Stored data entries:
···

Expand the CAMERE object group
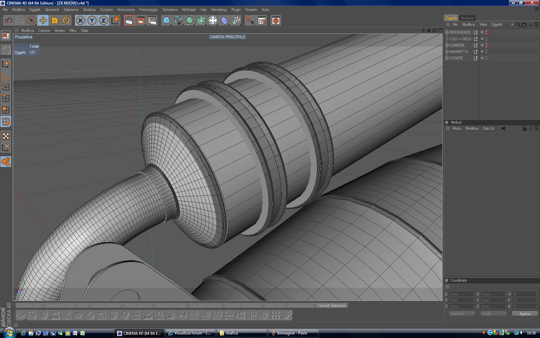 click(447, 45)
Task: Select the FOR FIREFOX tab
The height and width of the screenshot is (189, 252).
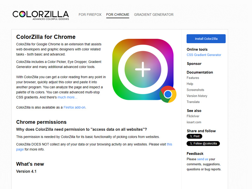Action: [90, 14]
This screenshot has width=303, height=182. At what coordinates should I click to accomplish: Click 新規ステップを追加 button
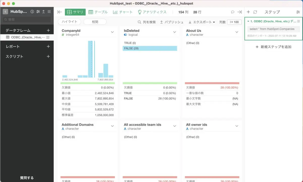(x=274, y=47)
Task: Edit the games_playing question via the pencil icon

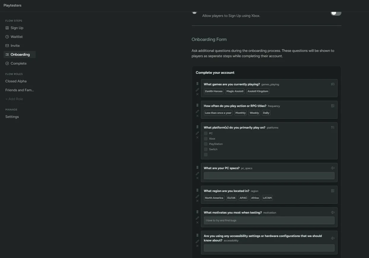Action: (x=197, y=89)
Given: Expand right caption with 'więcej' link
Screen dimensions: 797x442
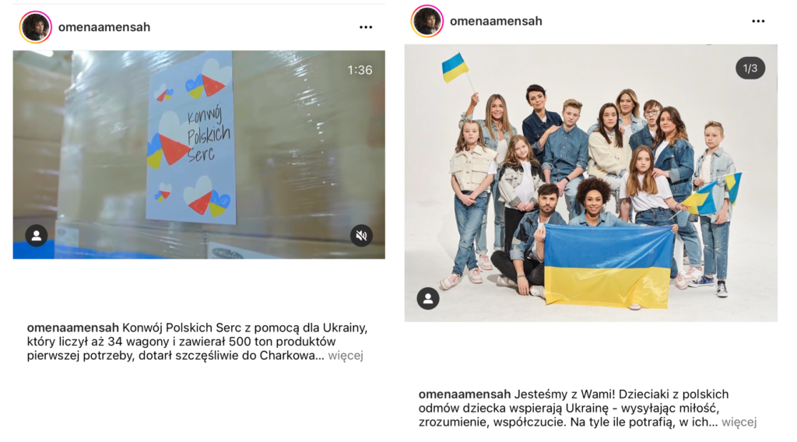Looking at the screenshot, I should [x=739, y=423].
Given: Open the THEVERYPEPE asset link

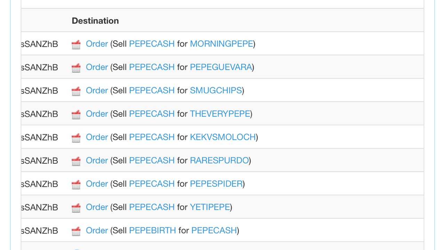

···

- [Your instructions]: Pictures aside, retype the entries above exactly as they are.

- [Written reply]:
Expand the CAMERE object group
 click(447, 45)
Task: Select the FOR FIREFOX tab
The height and width of the screenshot is (189, 252).
Action: [90, 14]
This screenshot has width=303, height=182. At what coordinates should I click to accomplish: Click 新規ステップを追加 button
(x=274, y=47)
Task: Edit the games_playing question via the pencil icon

Action: (x=197, y=89)
Given: Expand right caption with 'więcej' link
Screen dimensions: 797x442
Looking at the screenshot, I should [x=739, y=423].
Given: Open the THEVERYPEPE asset link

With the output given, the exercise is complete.